■ **LIST OF TASKS**
(1) In the MNIST case study, what threshold is passed to the Binarizer?
(2) Retype the part of the MNIST case study that opens with the words containing "This notebook shows" and closes with "of 10,000 examples.", without changes.
(3) Continue the MNIST digit-classification case study from the point where it stops.

>> Start PASSAGE SHOWN

# Case study: MNIST hand-written digits dataset

##### License: Apache 2.0


This notebook shows how to use *giotto-tda* to generate features for classifying digits. We first show how to build a few topological features and present a pipeline extracting a very large amount of features for classification.

The MNIST database of handwritten digits with 784 features, raw data available at: http://yann.lecun.com/exdb/mnist/. It can be split in a training set of the first 60,000 examples, and a test set of 10,000 examples.

## Import libraries
The first step consists in importing relevant *gtda* components and other useful libraries or modules.

In [None]:
from gtda.images import Binarizer, Inverter, ImageToPointCloud, HeightFiltration, DilationFiltration, RadialFiltration, ErosionFiltration, SignedDistanceFiltration
from gtda.homology import CubicalPersistence
from gtda.diagrams import ForgetDimension, Amplitude, Scaler, PersistenceEntropy, BettiCurve, PersistenceLandscape, HeatKernel, Silhouette
from gtda.plotting import plot_heatmap, plot_betti_curves, plot_diagram
from sklearn.pipeline import Pipeline, make_pipeline, FeatureUnion, make_union
from sklearn.ensemble import RandomForestClassifier
from sklearn.model_selection import GridSearchCV
from sklearn.metrics import classification_report
import numpy as np

# This would be quite nice but is available with sklearn >= 0.23
# from sklearn import set_config
#set_config(display='diagram') 

## Loading the MNIST dataset

In [None]:
from sklearn.datasets import fetch_openml

(X, y) = fetch_openml(data_id=554, return_X_y=True)
X = X.reshape((-1, 28, 28))

In [None]:
# For a full-blown example, you can set 
# n_train, n_test = 60000, 10000
n_train, n_test = 60, 10

X_train = X[:n_train]
y_train = y[:n_train]
X_test = X[n_train:n_train+n_test]
y_test = y[n_train:n_train+n_test]

print(X_train.shape, y_train.shape, X_test.shape, y_test.shape)

## Some examples of the input data
We choose the first 20 samples from the training set and visualize them.

In [None]:
plot_heatmap(X_train[0])

In [None]:
plot_heatmap(X_train[1])

## Binarization of the images

In [None]:
binarizer = Binarizer(threshold=0.4)
X_train_binarized = binarizer.fit_transform(X_train)

In [None]:
# NOTE TO UMBE: plot_heatmap does not support binary arrays
plot_heatmap(X_train_binarized[1]*1.)

>> End PASSAGE SHOWN
>> Start EXTRACTED INFORMATION

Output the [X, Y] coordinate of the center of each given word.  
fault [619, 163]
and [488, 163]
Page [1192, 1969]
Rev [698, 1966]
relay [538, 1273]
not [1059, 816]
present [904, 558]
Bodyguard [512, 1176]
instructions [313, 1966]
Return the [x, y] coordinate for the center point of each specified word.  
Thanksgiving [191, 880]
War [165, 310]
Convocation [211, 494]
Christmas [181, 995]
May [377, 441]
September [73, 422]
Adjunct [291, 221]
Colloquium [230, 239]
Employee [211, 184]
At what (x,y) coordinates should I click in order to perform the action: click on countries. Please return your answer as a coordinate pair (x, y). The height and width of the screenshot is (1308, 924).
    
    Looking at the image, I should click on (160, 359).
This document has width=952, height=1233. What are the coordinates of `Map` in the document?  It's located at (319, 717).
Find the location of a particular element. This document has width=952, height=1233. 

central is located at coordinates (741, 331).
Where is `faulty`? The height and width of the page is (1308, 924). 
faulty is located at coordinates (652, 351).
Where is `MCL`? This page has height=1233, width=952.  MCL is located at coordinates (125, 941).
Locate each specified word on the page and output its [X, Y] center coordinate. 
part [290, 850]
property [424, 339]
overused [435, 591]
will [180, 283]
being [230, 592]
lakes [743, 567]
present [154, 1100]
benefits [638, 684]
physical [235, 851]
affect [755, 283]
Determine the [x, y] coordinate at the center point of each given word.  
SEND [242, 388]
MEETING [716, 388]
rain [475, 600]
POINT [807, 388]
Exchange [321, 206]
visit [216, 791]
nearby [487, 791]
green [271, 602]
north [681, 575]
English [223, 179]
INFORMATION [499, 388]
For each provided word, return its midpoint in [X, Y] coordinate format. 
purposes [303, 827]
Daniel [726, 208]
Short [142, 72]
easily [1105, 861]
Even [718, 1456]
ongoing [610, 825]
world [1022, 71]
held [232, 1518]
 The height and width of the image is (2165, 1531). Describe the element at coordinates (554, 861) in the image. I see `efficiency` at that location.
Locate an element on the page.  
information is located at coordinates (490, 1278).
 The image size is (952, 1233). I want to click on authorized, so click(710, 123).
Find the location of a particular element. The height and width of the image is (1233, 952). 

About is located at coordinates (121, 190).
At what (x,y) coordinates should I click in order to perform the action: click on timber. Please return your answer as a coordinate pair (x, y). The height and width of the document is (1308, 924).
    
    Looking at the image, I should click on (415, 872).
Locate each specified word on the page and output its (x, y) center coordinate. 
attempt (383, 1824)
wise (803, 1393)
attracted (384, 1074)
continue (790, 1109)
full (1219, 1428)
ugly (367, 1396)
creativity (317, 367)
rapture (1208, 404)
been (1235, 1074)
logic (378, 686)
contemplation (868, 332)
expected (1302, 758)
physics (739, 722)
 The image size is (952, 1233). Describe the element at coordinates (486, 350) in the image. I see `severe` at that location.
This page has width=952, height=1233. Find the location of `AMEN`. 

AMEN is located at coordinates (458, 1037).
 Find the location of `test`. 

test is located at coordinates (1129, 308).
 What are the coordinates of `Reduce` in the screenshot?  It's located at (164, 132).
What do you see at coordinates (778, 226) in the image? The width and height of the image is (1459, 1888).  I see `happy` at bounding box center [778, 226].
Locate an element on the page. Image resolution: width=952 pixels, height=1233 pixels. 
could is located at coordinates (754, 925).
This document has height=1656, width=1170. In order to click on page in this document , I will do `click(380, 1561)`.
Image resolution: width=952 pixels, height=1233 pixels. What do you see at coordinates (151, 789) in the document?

>> End EXTRACTED INFORMATION

■ **SOLVED TASKS**
(1) A threshold of 0.4.

(2)
This notebook shows how to use *giotto-tda* to generate features for classifying digits. We first show how to build a few topological features and present a pipeline extracting a very large amount of features for classification.

The MNIST database of handwritten digits with 784 features, raw data available at: http://yann.lecun.com/exdb/mnist/. It can be split in a training set of the first 60,000 examples, and a test set of 10,000 examples.

(3)
## Inverting the boolean images

In [None]:
inverter = Inverter(n_jobs=4)
X_train_inverted = inverter.fit_transform(X_train_binarized)

In [None]:
plot_heatmap(X_train_inverted[1]*1.)

## Applying a boolean image filtration

In [None]:
n_iterations = 28

erosion_filtration = ErosionFiltration(n_iterations=n_iterations, n_jobs=4)
X_train_filtered = erosion_filtration.fit_transform(X_train_inverted)

In [None]:
plot_heatmap(X_train_filtered[1])

## Getting persistence diagrams out of images

In [None]:
cubical_complex = CubicalPersistence(n_jobs=1)
X_train_cubical = cubical_complex.fit_transform(X_train_filtered)

In [None]:
plot_diagram(X_train_cubical[1])

## Computing the betti curves

In [None]:
betti = BettiCurve(n_bins=36, n_jobs=1)
X_train_betti = betti.fit_transform(X_train_cubical)

In [None]:
betti.plot(X_train_betti, sample=1)

## Computing the heat kernel of stacked diagrams

In [None]:
diagram_stacker = ForgetDimension()
X_train_stacked = diagram_stacker.fit_transform(X_train_cubical)

In [None]:
heat = HeatKernel(sigma=3., n_bins=36, n_jobs=1)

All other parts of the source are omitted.